I could go on and on. Oh, and Cage's hair. His acting style seems to have become based entirely around wigs lately:

The many wigs of Nicholas Cage
And then the ending... IT'S ALL A DREAM! Yes, everything that happened in the last two-thirds of the film... DIDN'T HAPPEN! It was a premonition! Which included scenes that Cage wasn't in or involved in, FBI discussions, terrorist plans, etc!

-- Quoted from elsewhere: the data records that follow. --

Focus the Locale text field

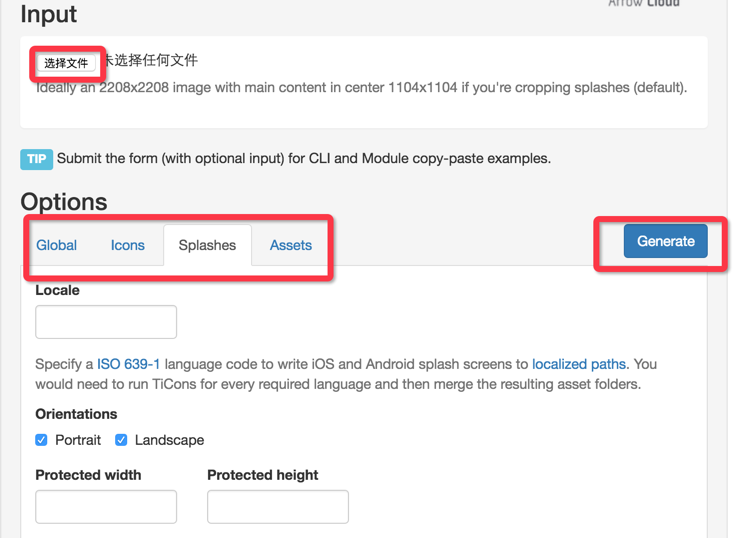tap(106, 322)

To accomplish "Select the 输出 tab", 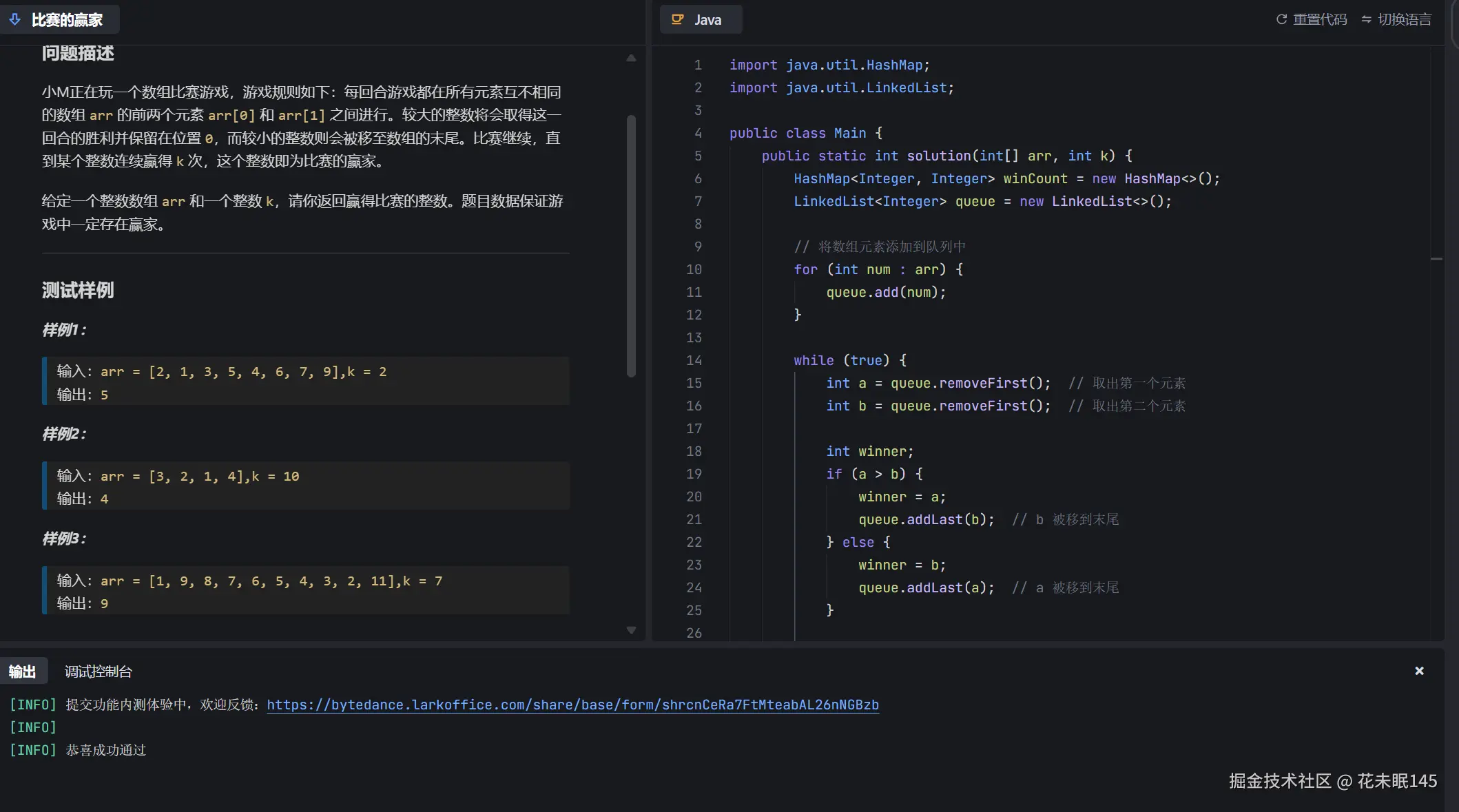I will 23,672.

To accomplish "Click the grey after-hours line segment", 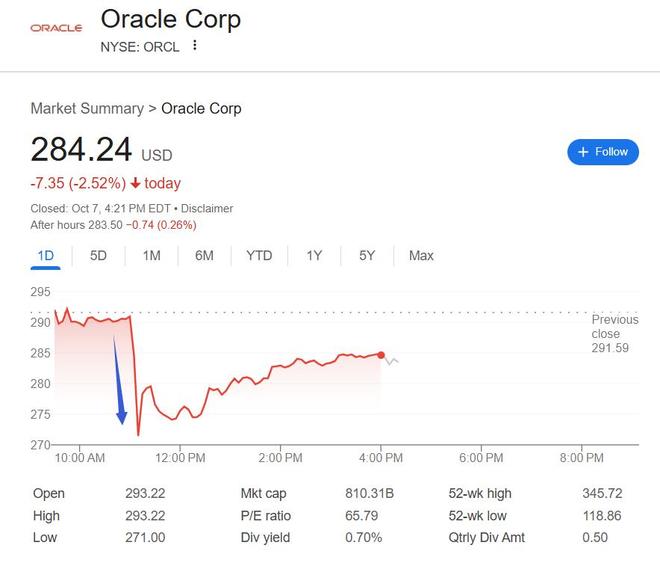I will pos(392,360).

It also involved Cage having multiple premonitions... WITHIN THE PREMONITION! Which means his ability to see two minutes into the future is actually unlimited, since he could effectively see himself two minutes in the future seeing two minutes into the future, in which he's seeing two minutes into the... you get the picture???
This film was dumb. Actually, it was, and I use the word with a large amount of consideration, retarded. Even a couple of neat action sequences - and watching Jessica Biel get blown to smithereens multiple times - couldn't save it from its own terrible script.
So, talk about contrasting weekend movies!